ОБЯЗАТЕЛЬНЫЕ ЗАДАНИЯ ▸
1) Согласно отрывку о могиле Тарковского, в каком городе был на гастролях Театр на Таганке в начале февраля 1987 года?
2) Выпишите из отрывка о могиле Тарковского все имена людей, включая заголовок.
3) Напишите продолжение отрывка о могиле Тарковского, начиная сразу после его последнего предложения.

ТЕКСТ ДЛЯ ИЗУЧЕНИЯ ▸
┌──

Алла Демидова. Могила № 7583

В начале февраля восемьдесят седьмого года Театр на Таганке был на гастролях в Париже. В первые же дни многие наши актеры поехали на русское кладбище Сен-Женевьев-де-Буа, чтобы поклониться могиле Андрея Тарковского. У меня же были кое-какие поручения к Ларисе Тарковской, и я решила, что, встретившись с ней, мы вместе и съездим туда. С ней мы не встретились. Но это другая история...

└──

ДАННЫЕ ДЛЯ АНАЛИЗА ▸

┌──

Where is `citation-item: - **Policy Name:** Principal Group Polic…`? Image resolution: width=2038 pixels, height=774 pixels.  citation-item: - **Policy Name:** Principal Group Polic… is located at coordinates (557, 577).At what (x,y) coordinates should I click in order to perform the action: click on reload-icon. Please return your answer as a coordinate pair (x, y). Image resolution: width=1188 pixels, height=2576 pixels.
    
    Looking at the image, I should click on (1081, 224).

└──
┌──

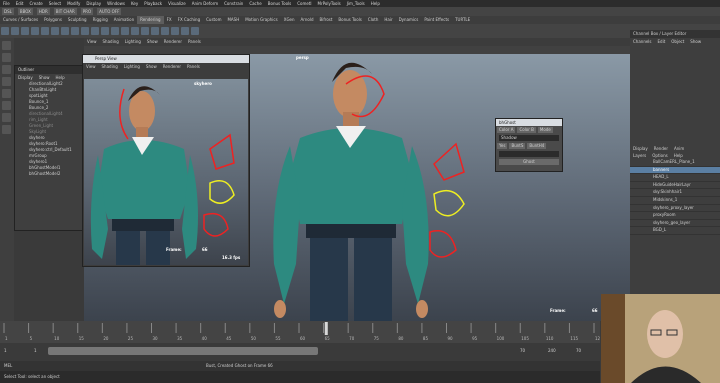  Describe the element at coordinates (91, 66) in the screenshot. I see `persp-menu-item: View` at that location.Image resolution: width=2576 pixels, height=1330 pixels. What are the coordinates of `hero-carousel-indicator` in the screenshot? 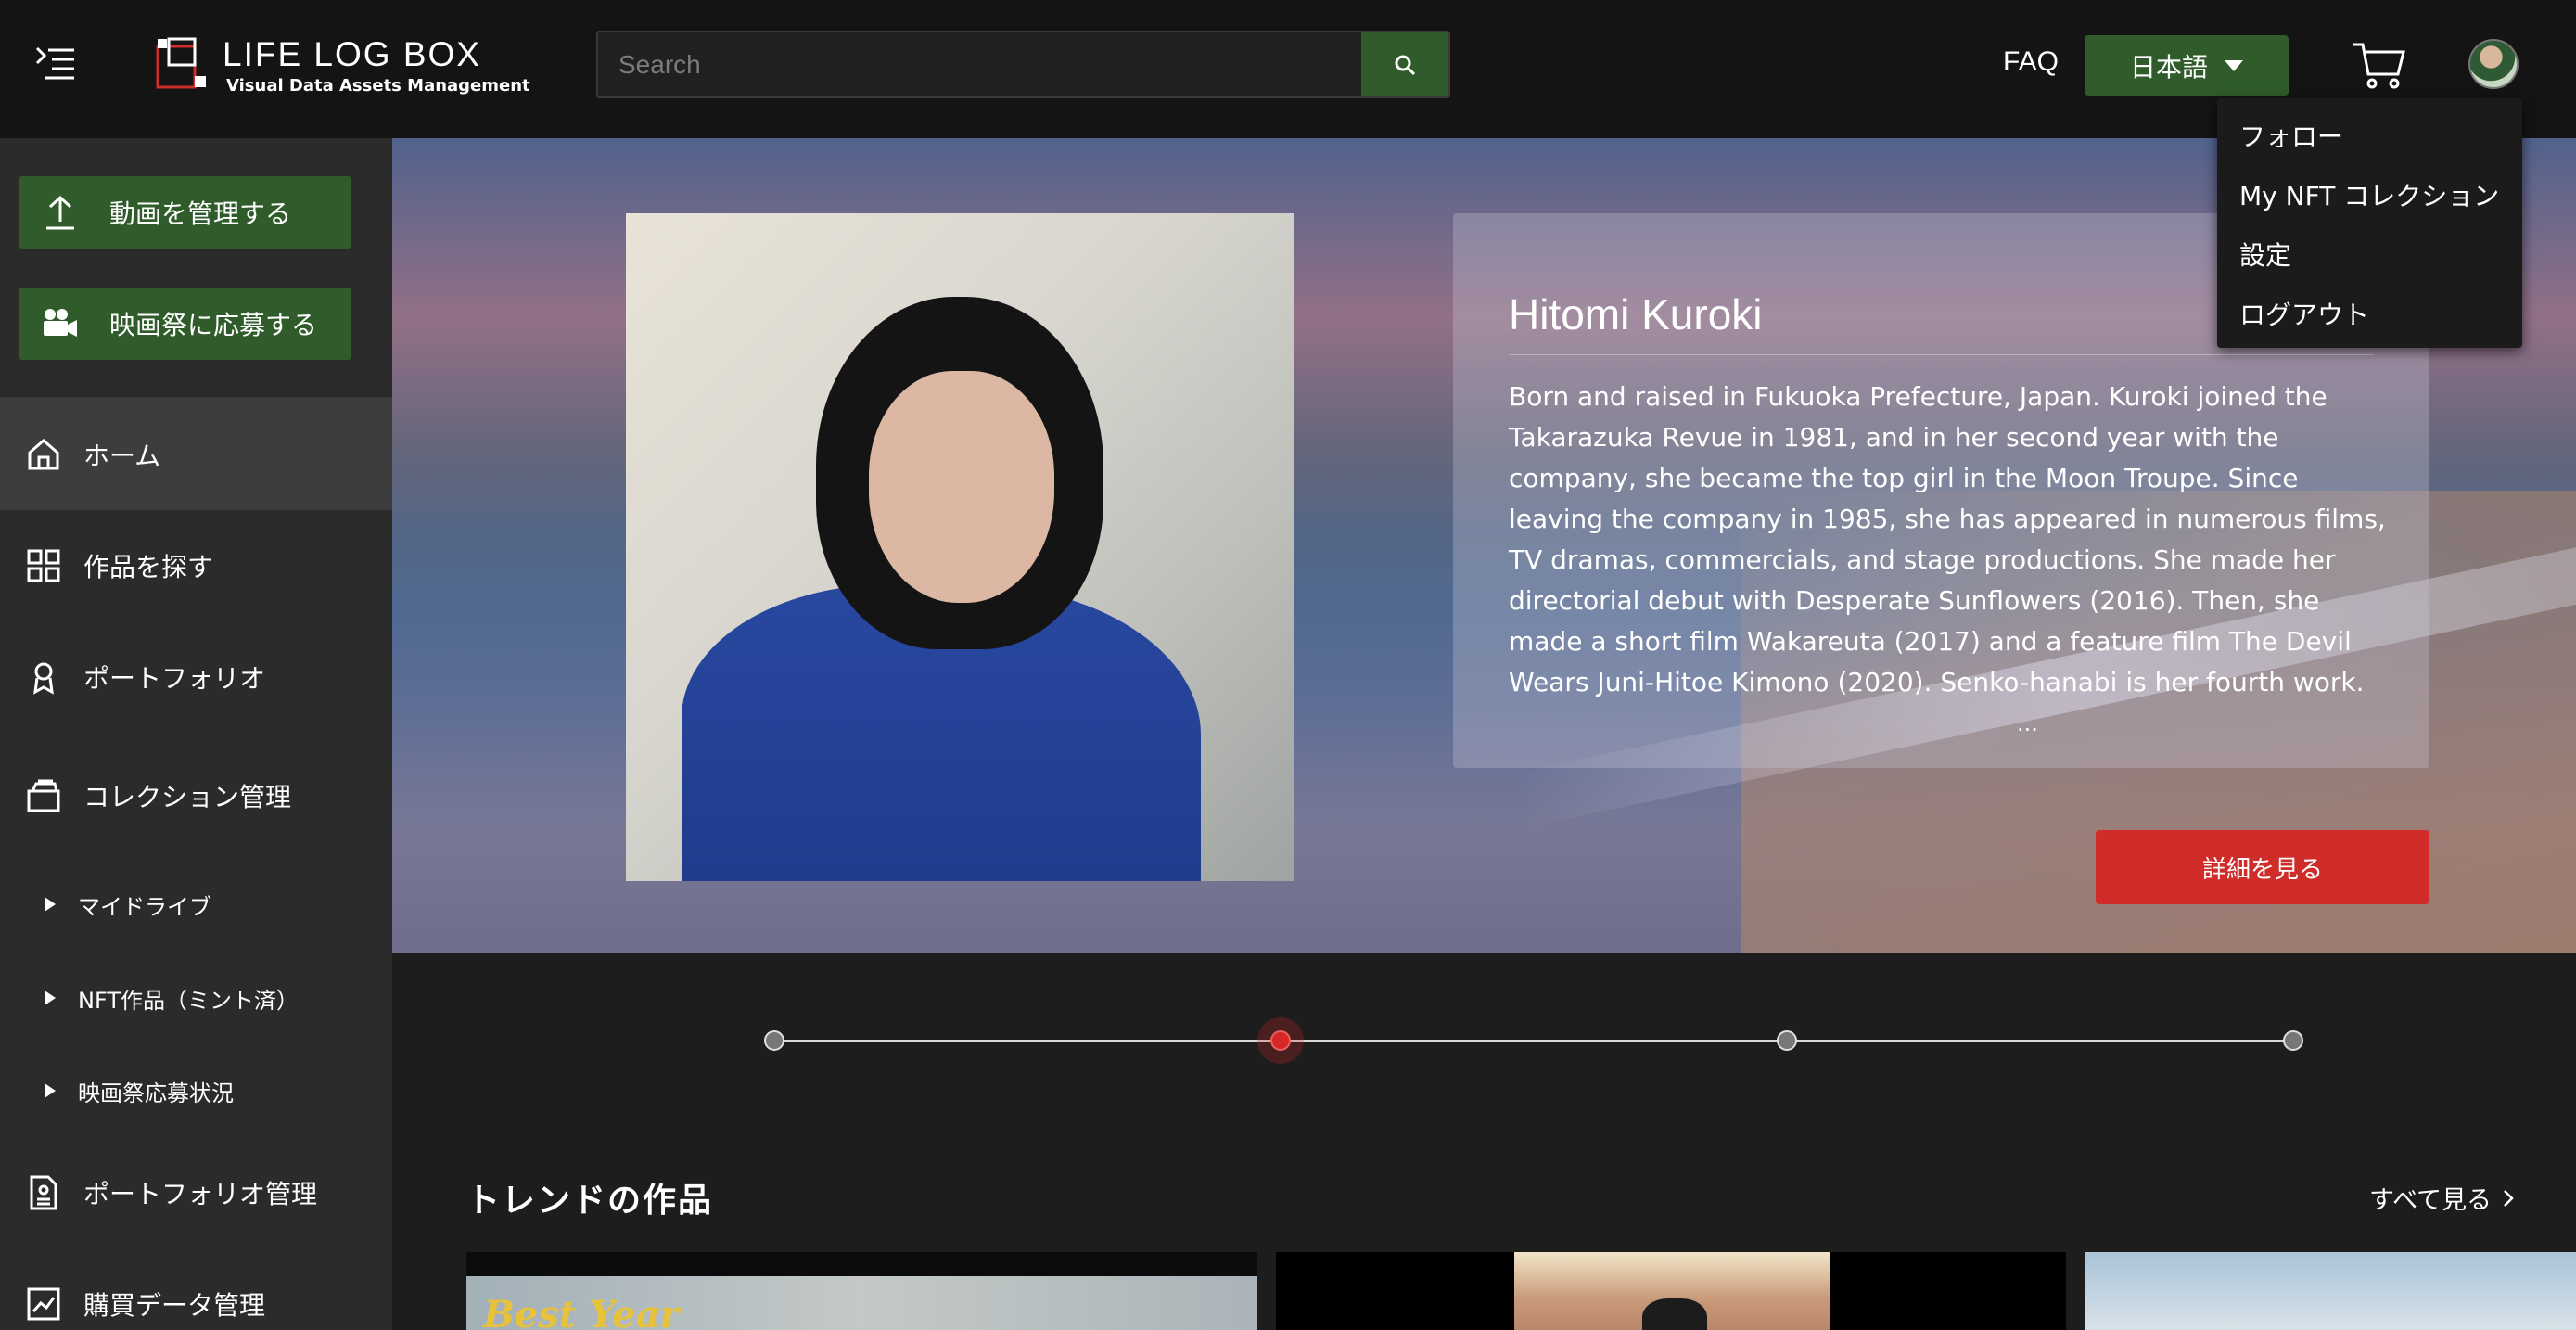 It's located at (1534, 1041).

└──

ОТВЕТЫ К ЗАДАНИЯМ ▸
1) В Париже.

2) Алла Демидова, Андрей Тарковский, Лариса Тарковская.

3)
В первый же день я помчалась смотреть «Жертвоприношение». Мы сидели с одной милой женщиной, изучающей русское кйно, в небольшом уютном зале недалеко от театра «Одеон», где проходили наши гастроли; в зале, кроме нас, было еще несколько человек, случайно забредших на этот поздний сеанс, чтобы отогреться в уютных мягких креслах. Начало сеанса затягивалось, потому что где-то там — в администрации — решалось: стоит крутить кино для такого маленького количества народа? Наконец все-таки смилостивились — не отдавать же деньги обратно, — картина началась. Я смотрела этот фильм и плакала от наслаждения и соучастия и думала, что бы творилось в Москве, какие бы длинные очереди стояли перед кинотеатром! В то время имя Тарковского было под каким-то непонятным полузапретом и только иногда удавалось прокрутить его старые картины где-нибудь в Беляево-Богородском — в темных залах старых домов культуры окраины Москвы.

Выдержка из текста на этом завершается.